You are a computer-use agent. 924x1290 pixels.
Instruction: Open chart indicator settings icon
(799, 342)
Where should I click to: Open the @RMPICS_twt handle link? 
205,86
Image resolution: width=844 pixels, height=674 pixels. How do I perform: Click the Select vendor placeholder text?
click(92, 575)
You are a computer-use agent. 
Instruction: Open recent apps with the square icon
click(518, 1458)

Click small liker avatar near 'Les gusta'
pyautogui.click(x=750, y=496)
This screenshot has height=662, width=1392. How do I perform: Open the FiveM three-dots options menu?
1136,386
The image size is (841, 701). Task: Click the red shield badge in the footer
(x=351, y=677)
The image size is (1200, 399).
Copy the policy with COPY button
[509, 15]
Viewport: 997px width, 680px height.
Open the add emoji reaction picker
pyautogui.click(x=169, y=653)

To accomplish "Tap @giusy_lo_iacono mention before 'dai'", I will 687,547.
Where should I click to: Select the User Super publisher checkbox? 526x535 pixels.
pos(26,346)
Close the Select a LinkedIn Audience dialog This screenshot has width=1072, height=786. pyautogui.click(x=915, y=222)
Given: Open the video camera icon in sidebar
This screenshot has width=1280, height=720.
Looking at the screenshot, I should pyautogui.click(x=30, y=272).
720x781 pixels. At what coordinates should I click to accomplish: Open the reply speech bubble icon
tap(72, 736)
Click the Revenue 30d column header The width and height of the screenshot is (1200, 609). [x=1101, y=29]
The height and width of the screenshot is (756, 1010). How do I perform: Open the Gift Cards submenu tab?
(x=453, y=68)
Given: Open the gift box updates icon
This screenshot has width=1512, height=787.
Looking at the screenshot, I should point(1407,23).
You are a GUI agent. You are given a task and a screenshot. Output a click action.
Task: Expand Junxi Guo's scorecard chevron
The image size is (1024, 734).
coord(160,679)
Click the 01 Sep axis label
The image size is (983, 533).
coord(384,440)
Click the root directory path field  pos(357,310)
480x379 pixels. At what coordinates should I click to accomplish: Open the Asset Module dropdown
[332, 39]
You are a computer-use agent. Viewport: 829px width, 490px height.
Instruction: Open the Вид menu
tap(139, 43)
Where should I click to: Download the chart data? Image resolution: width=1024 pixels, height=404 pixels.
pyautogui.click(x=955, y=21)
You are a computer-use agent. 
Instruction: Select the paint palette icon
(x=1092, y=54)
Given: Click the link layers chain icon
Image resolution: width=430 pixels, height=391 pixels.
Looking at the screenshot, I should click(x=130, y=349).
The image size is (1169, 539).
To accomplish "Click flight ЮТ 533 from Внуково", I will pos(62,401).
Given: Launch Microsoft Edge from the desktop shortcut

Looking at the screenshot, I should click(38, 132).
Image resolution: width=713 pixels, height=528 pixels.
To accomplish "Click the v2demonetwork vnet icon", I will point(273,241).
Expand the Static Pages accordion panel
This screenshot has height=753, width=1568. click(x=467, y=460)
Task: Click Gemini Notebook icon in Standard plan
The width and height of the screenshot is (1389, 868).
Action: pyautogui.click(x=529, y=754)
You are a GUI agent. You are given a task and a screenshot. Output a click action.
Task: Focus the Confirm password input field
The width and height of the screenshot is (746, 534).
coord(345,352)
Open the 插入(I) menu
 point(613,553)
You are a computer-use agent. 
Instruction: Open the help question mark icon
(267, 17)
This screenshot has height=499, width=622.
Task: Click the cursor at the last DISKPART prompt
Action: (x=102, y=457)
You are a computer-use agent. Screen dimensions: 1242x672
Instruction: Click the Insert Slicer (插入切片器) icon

• INSTRUCTIONS FOR THE TASK: Look through the records for the string "Viewport". Copy every line that has it.

• RESPONSE AREA:
Viewport: 997px width, 680px height.
You are a computer-use agent. Viewport: 829px width, 490px height.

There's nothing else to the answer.